::: Information supplied
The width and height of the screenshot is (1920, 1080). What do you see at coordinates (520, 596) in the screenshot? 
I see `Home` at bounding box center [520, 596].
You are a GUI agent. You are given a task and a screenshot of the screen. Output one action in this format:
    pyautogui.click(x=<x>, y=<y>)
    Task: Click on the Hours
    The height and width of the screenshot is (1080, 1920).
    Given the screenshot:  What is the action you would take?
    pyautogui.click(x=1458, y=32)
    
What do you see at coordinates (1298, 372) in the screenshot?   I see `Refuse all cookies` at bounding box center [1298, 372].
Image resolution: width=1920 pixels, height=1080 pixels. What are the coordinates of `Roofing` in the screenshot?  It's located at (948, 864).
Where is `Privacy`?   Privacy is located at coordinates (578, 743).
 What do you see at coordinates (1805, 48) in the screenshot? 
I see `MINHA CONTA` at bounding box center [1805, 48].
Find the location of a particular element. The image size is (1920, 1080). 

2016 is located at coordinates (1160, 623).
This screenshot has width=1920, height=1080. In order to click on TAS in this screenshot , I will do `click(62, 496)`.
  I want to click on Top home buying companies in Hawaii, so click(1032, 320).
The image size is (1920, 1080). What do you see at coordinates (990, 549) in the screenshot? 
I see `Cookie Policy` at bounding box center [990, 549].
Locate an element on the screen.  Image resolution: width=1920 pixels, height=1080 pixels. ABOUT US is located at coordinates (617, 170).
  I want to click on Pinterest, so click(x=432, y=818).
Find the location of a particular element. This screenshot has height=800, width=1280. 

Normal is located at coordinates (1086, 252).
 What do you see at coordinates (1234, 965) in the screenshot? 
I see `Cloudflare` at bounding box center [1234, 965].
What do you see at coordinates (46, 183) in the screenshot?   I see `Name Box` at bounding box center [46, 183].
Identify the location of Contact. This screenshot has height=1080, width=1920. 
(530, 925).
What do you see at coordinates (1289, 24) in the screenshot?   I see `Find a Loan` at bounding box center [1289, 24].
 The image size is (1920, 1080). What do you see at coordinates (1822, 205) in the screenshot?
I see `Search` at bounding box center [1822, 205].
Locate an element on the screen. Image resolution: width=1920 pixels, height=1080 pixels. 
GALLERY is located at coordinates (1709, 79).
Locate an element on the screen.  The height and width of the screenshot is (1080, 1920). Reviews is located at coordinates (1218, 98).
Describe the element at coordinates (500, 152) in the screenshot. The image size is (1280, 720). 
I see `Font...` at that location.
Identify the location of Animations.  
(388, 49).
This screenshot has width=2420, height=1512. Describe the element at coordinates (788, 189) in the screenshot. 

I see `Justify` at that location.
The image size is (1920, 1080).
::::::
**What is needed:**
Could you reproduce all of the rows above, word for word and without any changes?

**Answer to the task:**
The width and height of the screenshot is (1920, 1080). What do you see at coordinates (520, 596) in the screenshot? 
I see `Home` at bounding box center [520, 596].
You are a GUI agent. You are given a task and a screenshot of the screen. Output one action in this format:
    pyautogui.click(x=<x>, y=<y>)
    Task: Click on the Hours
    The height and width of the screenshot is (1080, 1920).
    Given the screenshot:  What is the action you would take?
    pyautogui.click(x=1458, y=32)
    
What do you see at coordinates (1298, 372) in the screenshot?   I see `Refuse all cookies` at bounding box center [1298, 372].
Image resolution: width=1920 pixels, height=1080 pixels. What are the coordinates of `Roofing` in the screenshot?  It's located at (948, 864).
Where is `Privacy`?   Privacy is located at coordinates (578, 743).
 What do you see at coordinates (1805, 48) in the screenshot? 
I see `MINHA CONTA` at bounding box center [1805, 48].
Find the location of a particular element. The image size is (1920, 1080). 

2016 is located at coordinates (1160, 623).
This screenshot has width=1920, height=1080. In order to click on TAS in this screenshot , I will do `click(62, 496)`.
  I want to click on Top home buying companies in Hawaii, so click(1032, 320).
The image size is (1920, 1080). What do you see at coordinates (990, 549) in the screenshot? 
I see `Cookie Policy` at bounding box center [990, 549].
Locate an element on the screen.  Image resolution: width=1920 pixels, height=1080 pixels. ABOUT US is located at coordinates (617, 170).
  I want to click on Pinterest, so click(x=432, y=818).
Find the location of a particular element. This screenshot has height=800, width=1280. 

Normal is located at coordinates (1086, 252).
 What do you see at coordinates (1234, 965) in the screenshot? 
I see `Cloudflare` at bounding box center [1234, 965].
What do you see at coordinates (46, 183) in the screenshot?   I see `Name Box` at bounding box center [46, 183].
Identify the location of Contact. This screenshot has height=1080, width=1920. 
(530, 925).
What do you see at coordinates (1289, 24) in the screenshot?   I see `Find a Loan` at bounding box center [1289, 24].
 The image size is (1920, 1080). What do you see at coordinates (1822, 205) in the screenshot?
I see `Search` at bounding box center [1822, 205].
Locate an element on the screen. Image resolution: width=1920 pixels, height=1080 pixels. 
GALLERY is located at coordinates (1709, 79).
Locate an element on the screen.  The height and width of the screenshot is (1080, 1920). Reviews is located at coordinates (1218, 98).
Describe the element at coordinates (500, 152) in the screenshot. The image size is (1280, 720). 
I see `Font...` at that location.
Identify the location of Animations.  
(388, 49).
This screenshot has width=2420, height=1512. Describe the element at coordinates (788, 189) in the screenshot. 

I see `Justify` at that location.
The image size is (1920, 1080).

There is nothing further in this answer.